Щелкнул замок, и деревянная крышка бюро с легкостью откинулась назад, открыв взору аккуратный письменный стол, на котором лежал блокнот в кожаном переплете и подставка для ручек. Сзади на полочках теснились толстые тетради, и, заглянув в первую, Сэди поняла, что это и есть те самые книги для третьих экземпляров писем, о которых говорила Элис. Сэди жадно пробежала взглядом по корешкам. Ничего не указывало на то, что они располагались в хронологическом порядке, однако, судя по аккуратному столу, скорее всего, так и было. Семейство уехало из Лоэннета в конце тысяча девятьсот тридцать третьего года, значит, в последней книге хранятся письма за месяцы, что предшествовали Иванову дню. Сэди достала книгу с полки, и, действительно, первой страницей служило письмо, датированное январем тысяча девятьсот тридцать третьего года. Оно было написано изящным почерком и адресовано какому-то доктору Штейнбаху. Сэди уселась на пол, прислонившись спиной к кровати, и начала читать.

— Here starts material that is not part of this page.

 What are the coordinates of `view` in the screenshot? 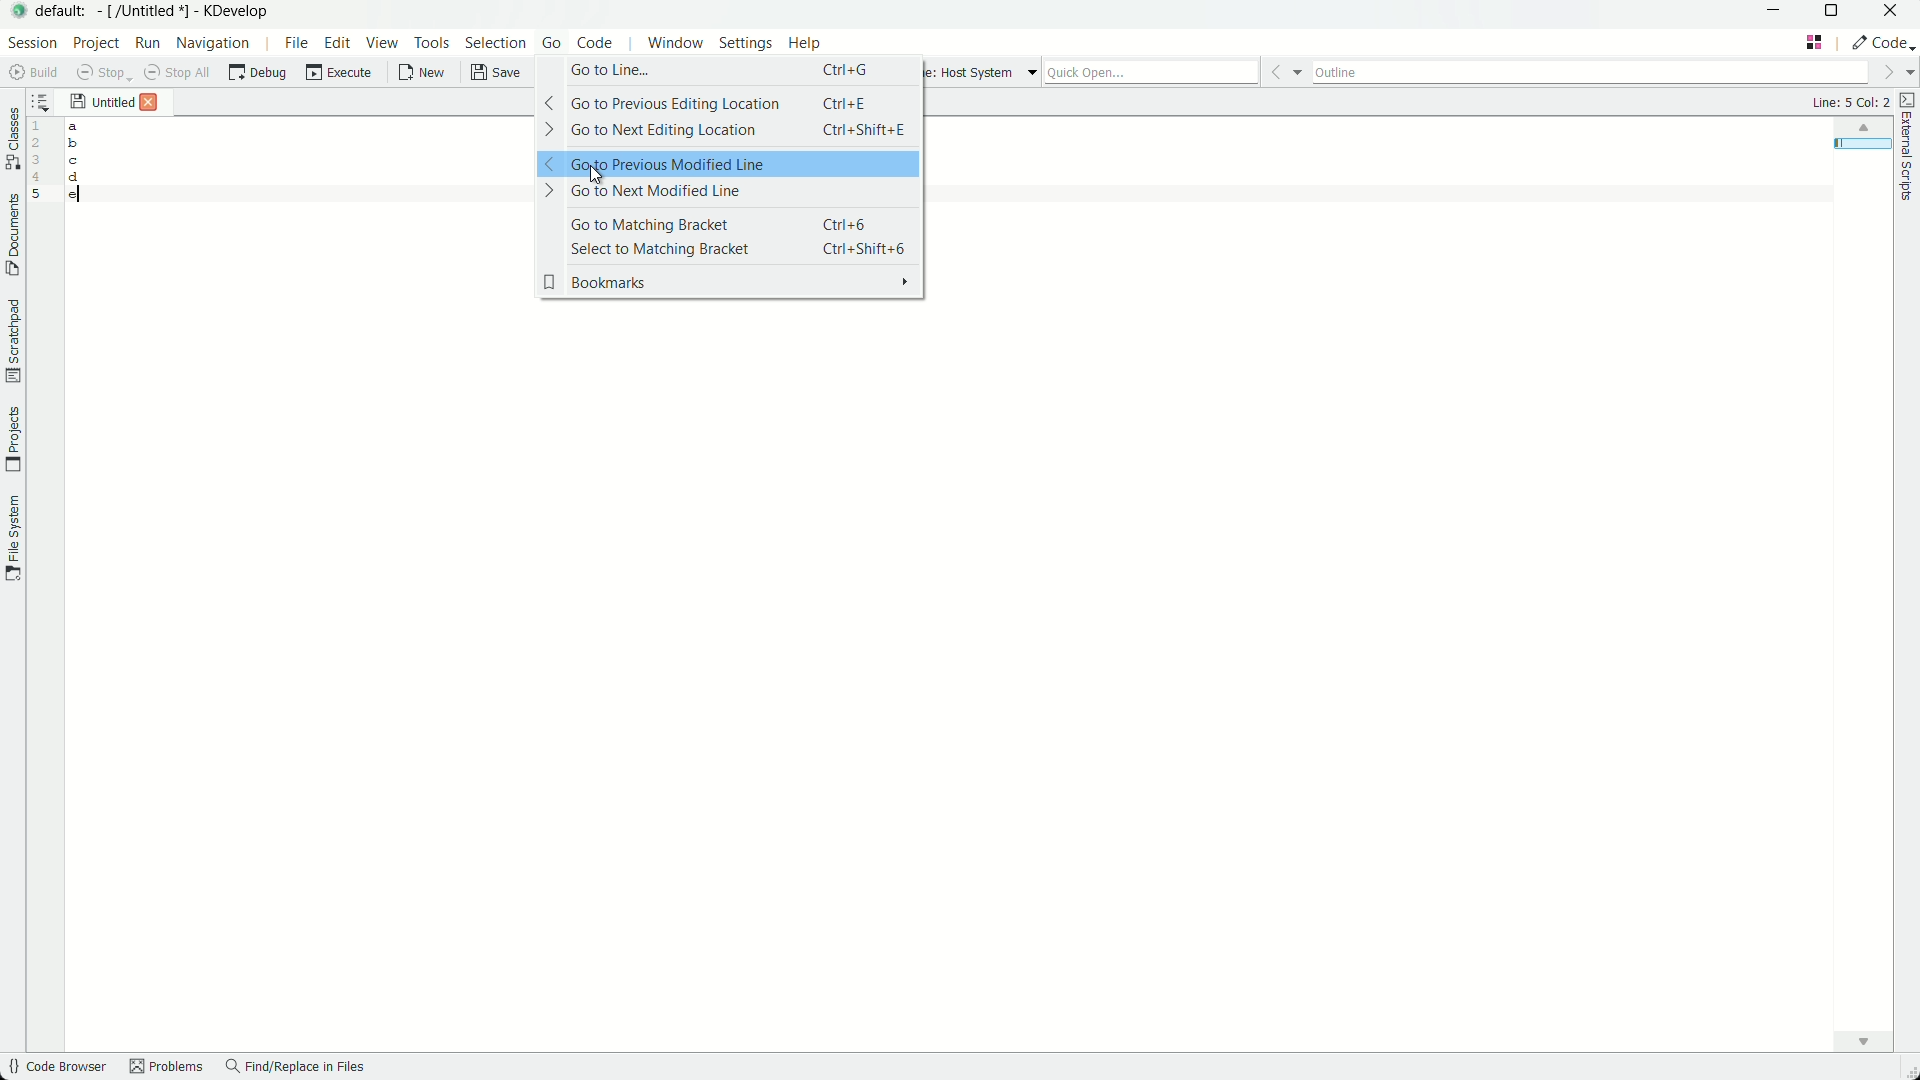 It's located at (383, 44).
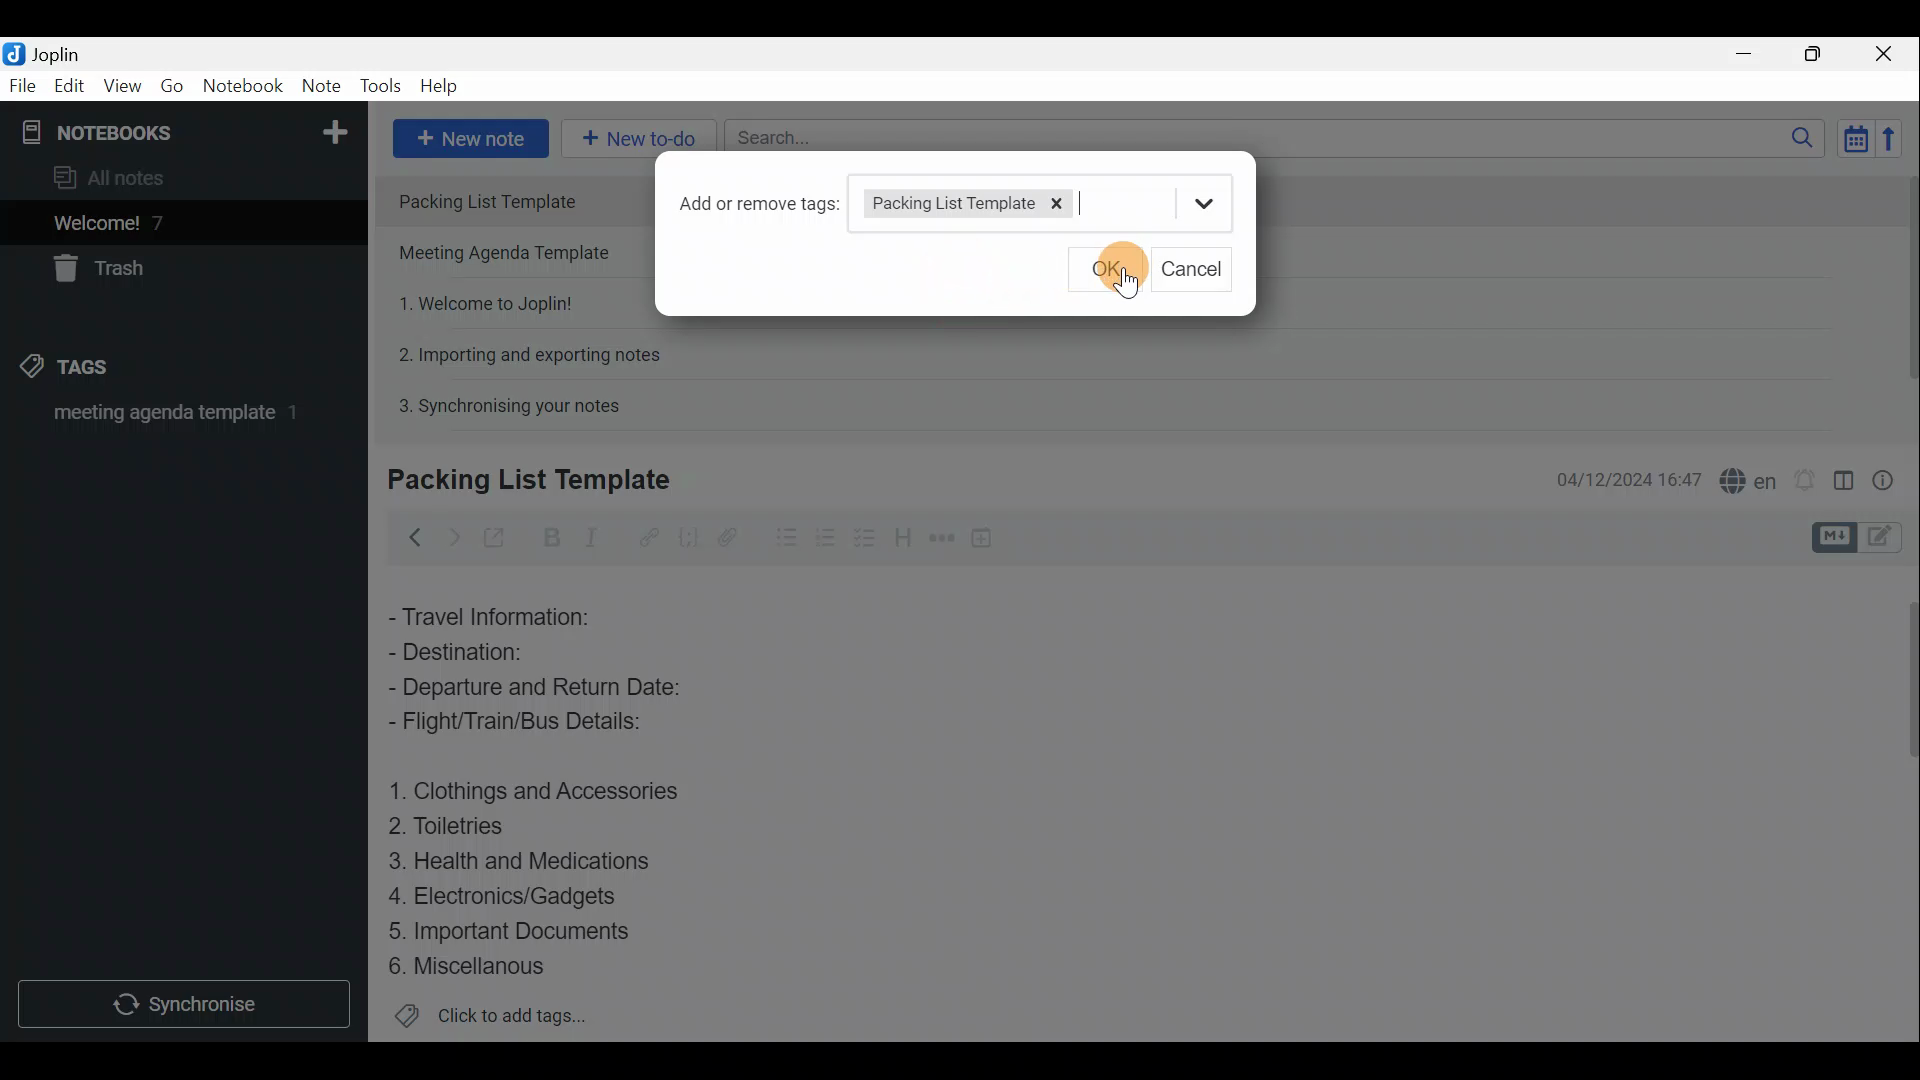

Письмо оказалось первым из множества писем множеству врачей, и в каждом письме Элеонор рассказывала о симптомах недуга Энтони, просила помочь, и сквозь вежливые предложения прорывалось отчаяние. Она с горечью описывала бедственное состояние мужа, чьи жизненные ожидания отняла война, когда он служил своей стране, упоминала о том, что он много лет пытается выздороветь и вернуть былые способности. Сэди очень тронули письма, но у нее не было времени сожалеть об ужасах войны. Сегодня она хотела найти подтверждение одному-единственному ужасу и потому стала искать в письмах места, где говорилось о склонности Энтони к насилию и о его состоянии перед двадцать третьим июня.
Если письма к врачам в Лондоне Элеонор писала сдержанно, то переписка с Дафидом Ллевелином оказалась гораздо откровеннее. Элеонор по-прежнему упоминала о недуге мужа – Сэди забыла, что до того, как заняться литературой, Ллевелин был врачом, – но теперь, когда не нужно было подбирать слова, чтобы сохранить достоинство мужа в глазах далекого медицинского светила, она писала о состоянии Энтони предельно честно. «Боюсь, он никогда не поправится и все мои поиски не увенчаются успехом… Я бы все отдала, лишь бы ему стало лучше, но как я могу ему помочь, когда он потерял надежду?»